Domestic air travel has seen consolidation in recent years as high competition and costs made operations for some air line operators unfeasible. Within the domestic market, Alaska Air Group, Inc. (NYSE:ALK), Southwest Airlines Co. (NYSE:LUV) and JetBlue Airways Corporation (NASDAQ:JBLU) are some of the largest within the industry and each have shown attractive growth in revenues and net margins.
These companies have traditionally been marked as low cost carriers using the point-to-point network as opposed to the hub-and-spoke network used by the legacy carriers and have given tough competition to the legacy carriers in the US market. The low fares provided by these airlines have helped these companies generally perform better than the legacy carriers in terms of revenue growth and margins during the recent past through the dire environment. These airlines have positioned themselves strongly over the past few years and it is expected that these airlines will remain strong competitors to the legacy carriers and will dominate the domestic market in the future.
Achieving growth in difficult times
Southwest Airlines Co. (NYSE:LUV), the biggest amongst the three in terms of total revenue, experienced an increase in revenue (at a Compound Annual Growth Rate (CAGR) of 11.62%) from $9.86 billion in 2007 to $17.09 billion in 2012. The increase can be attributed to higher passenger yields, a gradual increase in fares, and the acquisition of AirTran in mid 2011.
The company’s operating margins have reduced significantly over the years, dropping from 8% in 2007 to 3.6% in 2012. This decrease in 2011 and 2012 can be attributed to costs incurred in the AirTran acquisition, higher fuel costs and a large quantity of losses recognized on hedging instruments used for fuel costs. I strongly believe that the company will be able to show an improvement in its margins in the future, but its revenue growth will be considerably slower than what it achieved in the recent years.

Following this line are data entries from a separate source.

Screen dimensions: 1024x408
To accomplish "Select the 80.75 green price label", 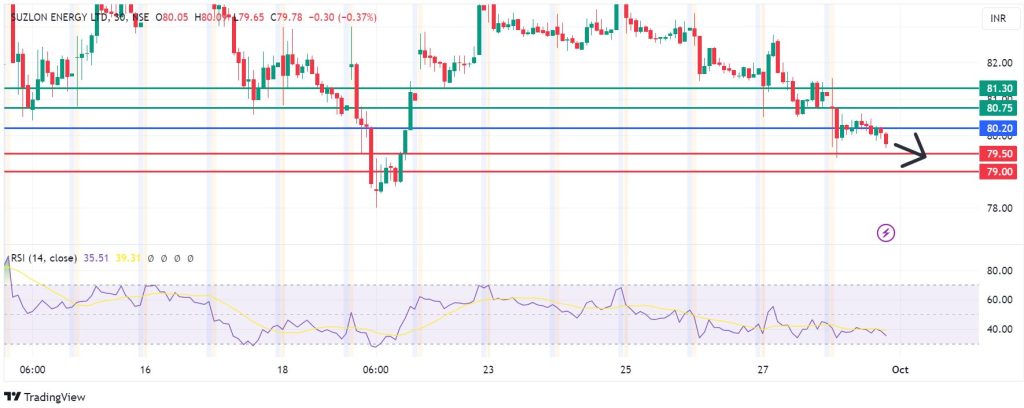I will tap(1000, 108).
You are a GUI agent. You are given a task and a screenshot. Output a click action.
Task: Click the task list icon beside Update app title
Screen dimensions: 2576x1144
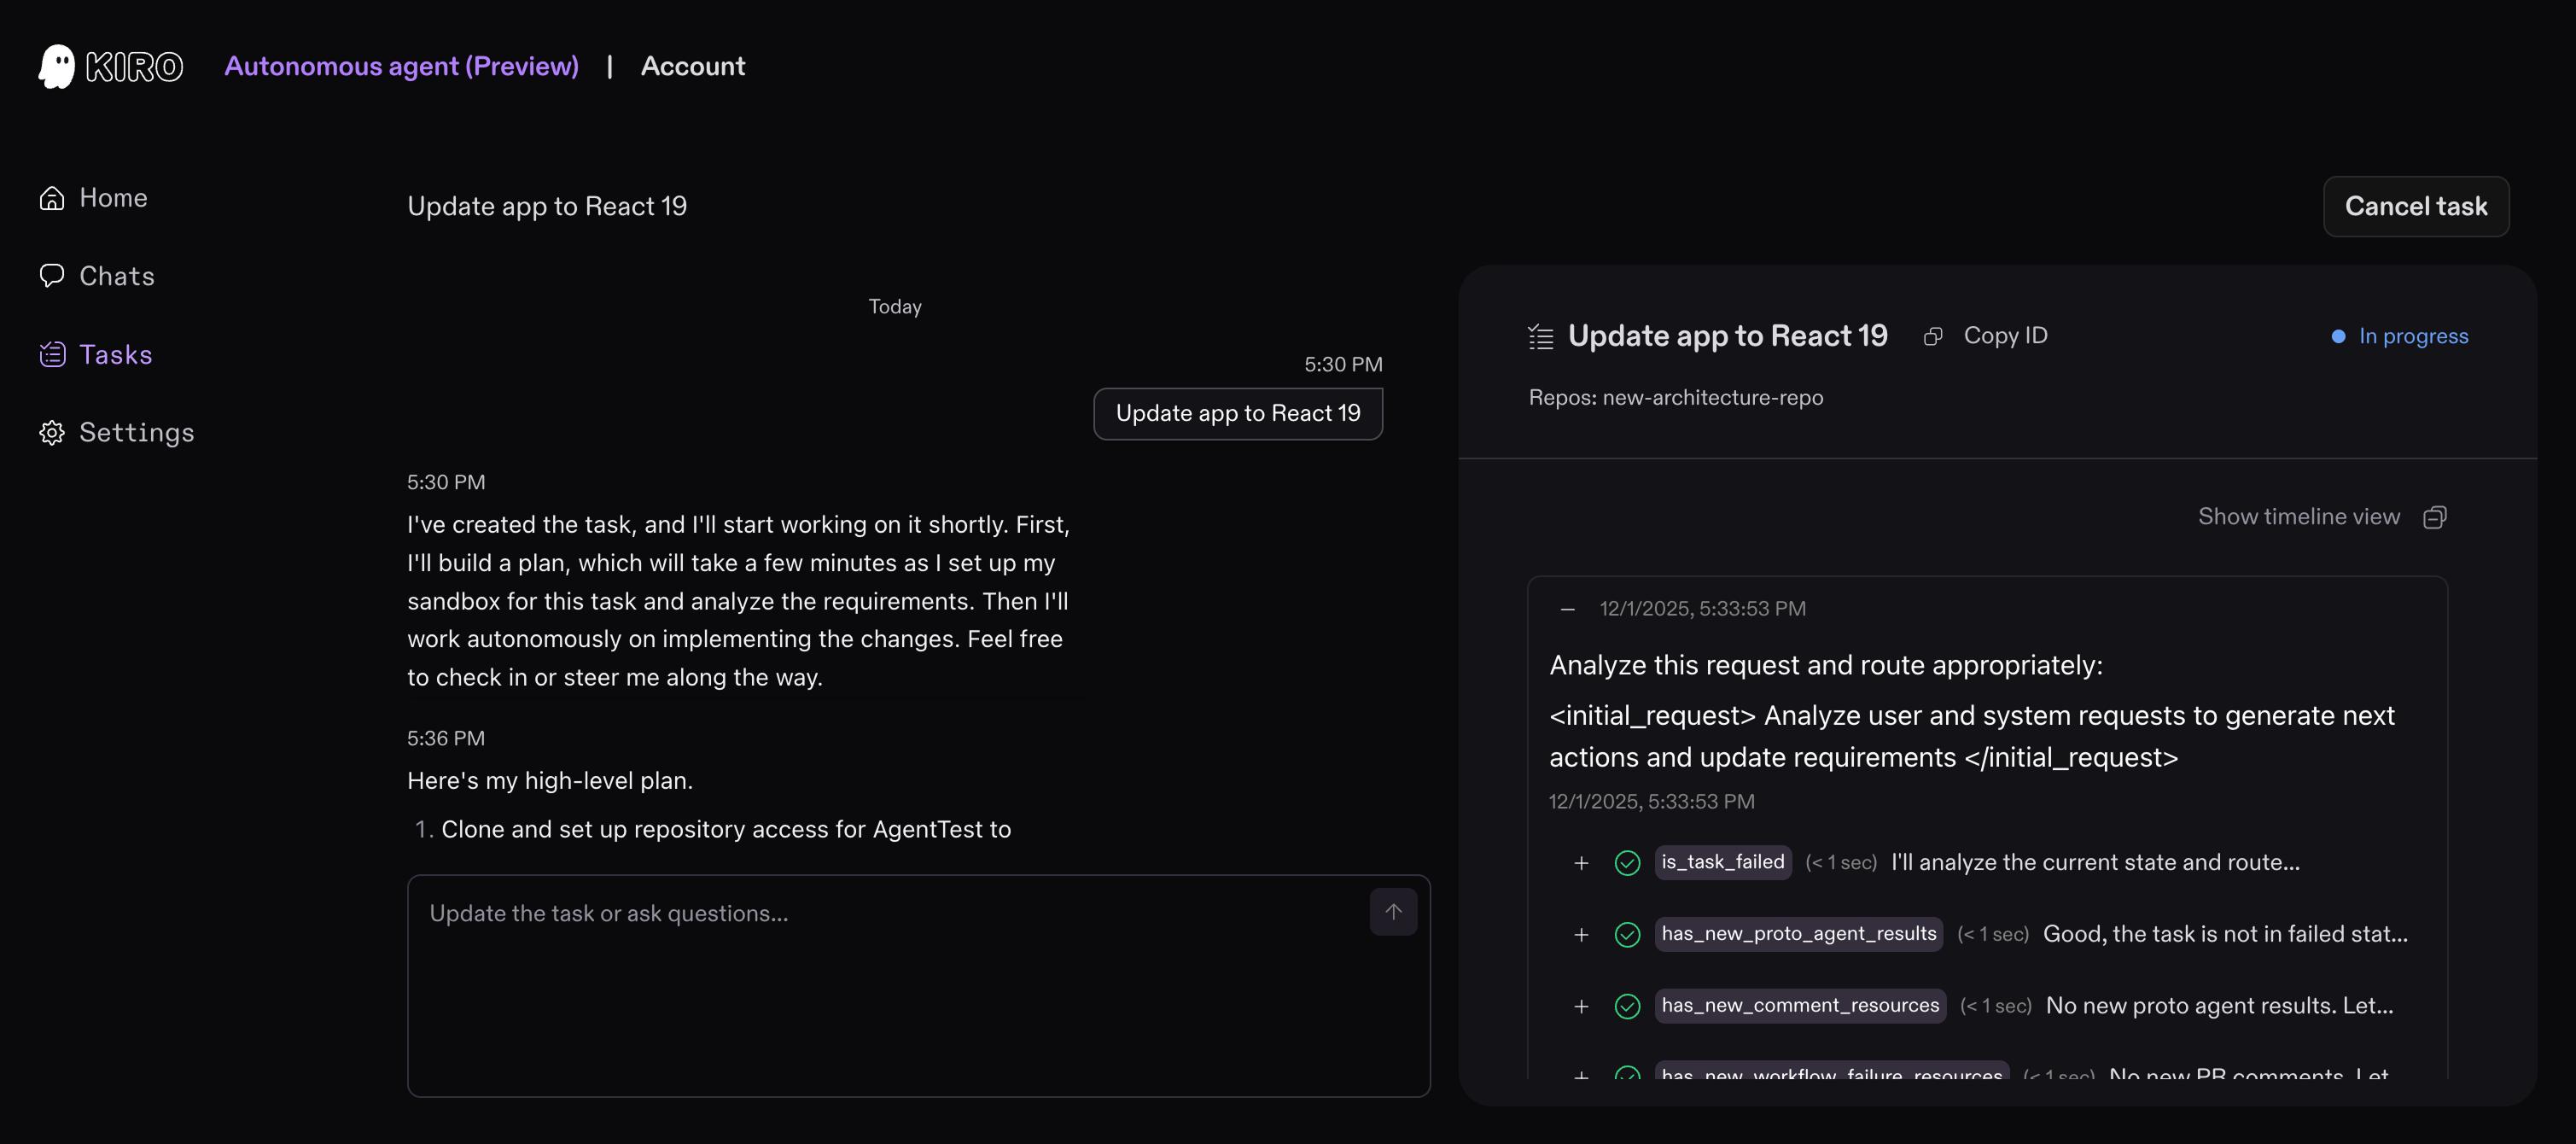pos(1539,336)
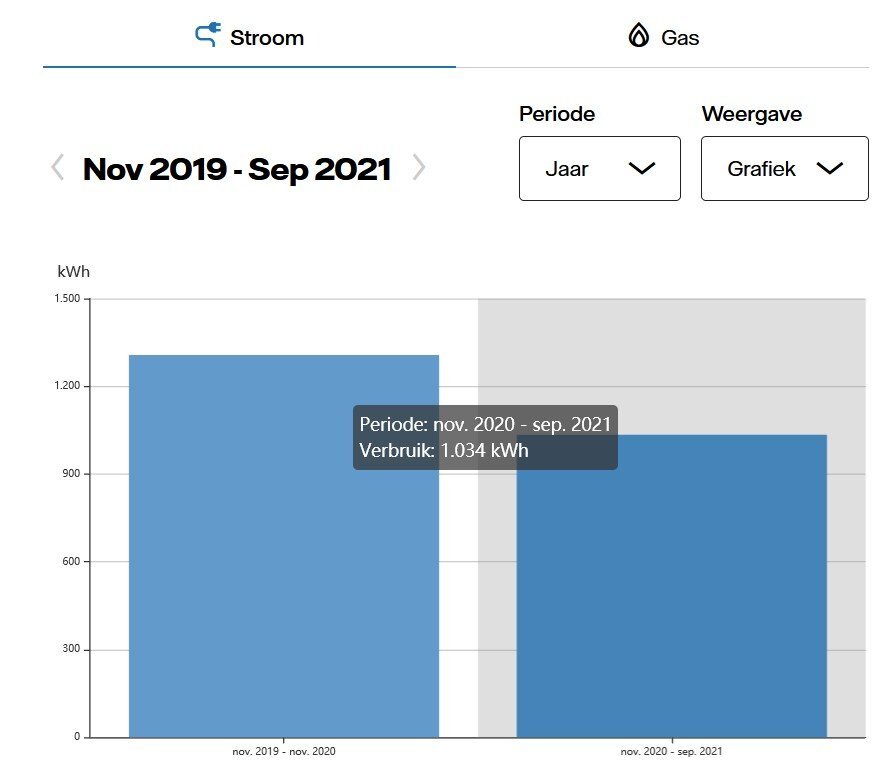The width and height of the screenshot is (893, 770).
Task: Click the Nov 2019 - Sep 2021 heading
Action: 237,169
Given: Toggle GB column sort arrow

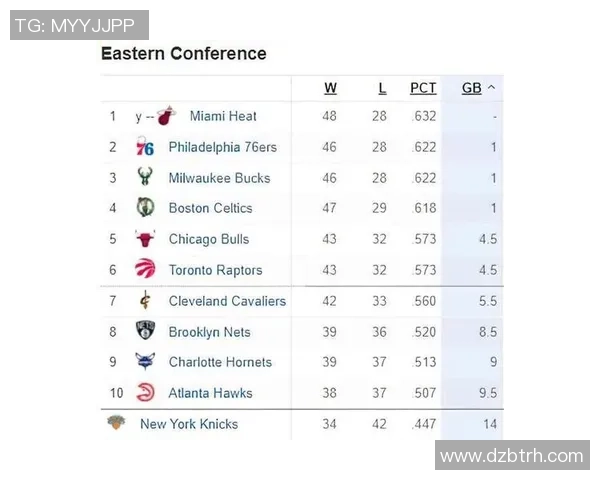Looking at the screenshot, I should coord(491,88).
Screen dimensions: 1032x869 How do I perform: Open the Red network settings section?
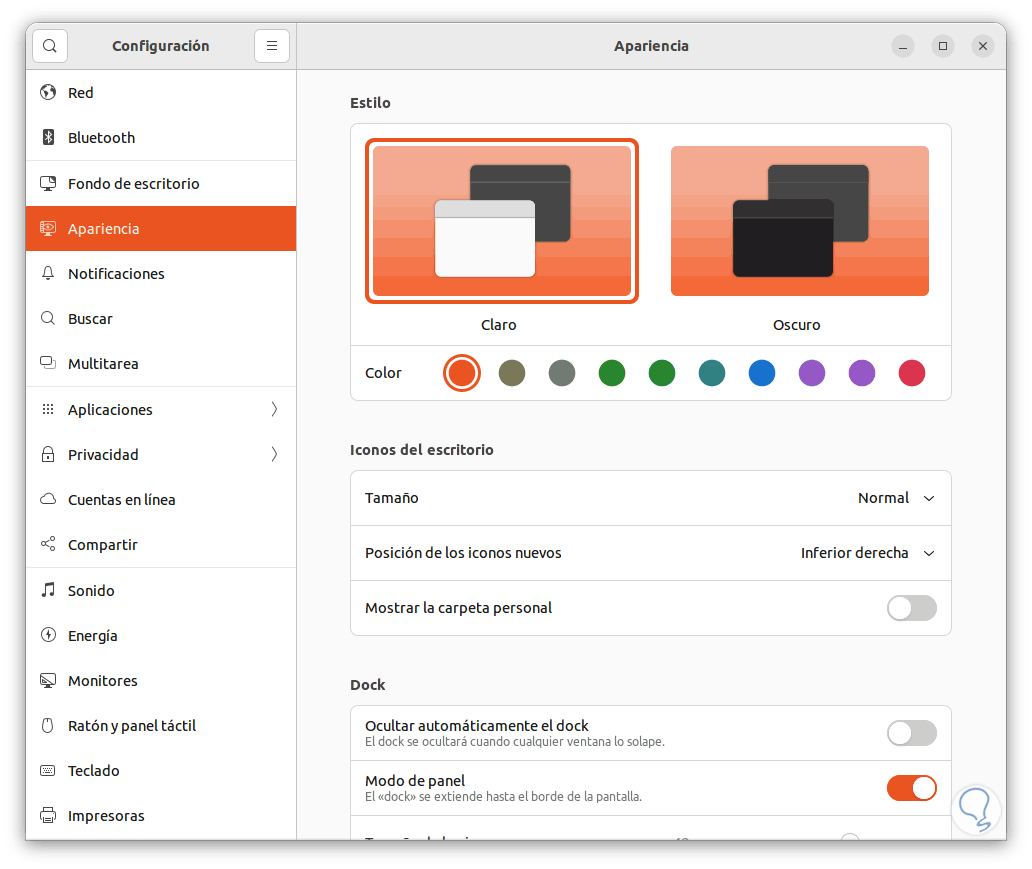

Alaska Air Group, Inc. (NYSE:ALK) has experienced the slowest revenue growth at a CAGR of 5.84%. However the company showed a massive improvement in operating margins over the years, increasing from -4.7% in 2007 to 11.4% in 2012. The increase in the revenue is attributable to higher fares, increasing revenue passenger miles (RPMs) and the increasing efficiency of the company’s operations.
The company has experienced the largest growth in RPMs at a CAGR of 7.2% as compared to 3.4% and 2.8% for Southwest Airlines Co. (NYSE:LUV) and JetBlue Airways Corporation (NASDAQ:JBLU), respectively. The company has been able to improve efficiency by improving cost structures and increasing the utilization of its capacity. The company has been able to reduce its number of flights over the past decade while it has improved its load factor from 76.4% in 2007 to 86.58% in 2012. It is expected that the company will continue to experience a similar growth in revenue in the future as it adds new routes and increase its fares further. In the future, increasing competition will limit the company’s ability to raise fares.
Out of the peers, JetBlue Airways Corporation (NASDAQ:JBLU) is the only company that experienced attractive revenue growth combined with an improvement in its operating margin. The company’s revenue grew at a CAGR of more than 11.8% over the past 5 years and its operating margin increased by 160 basis points, to 7.5% in 2012.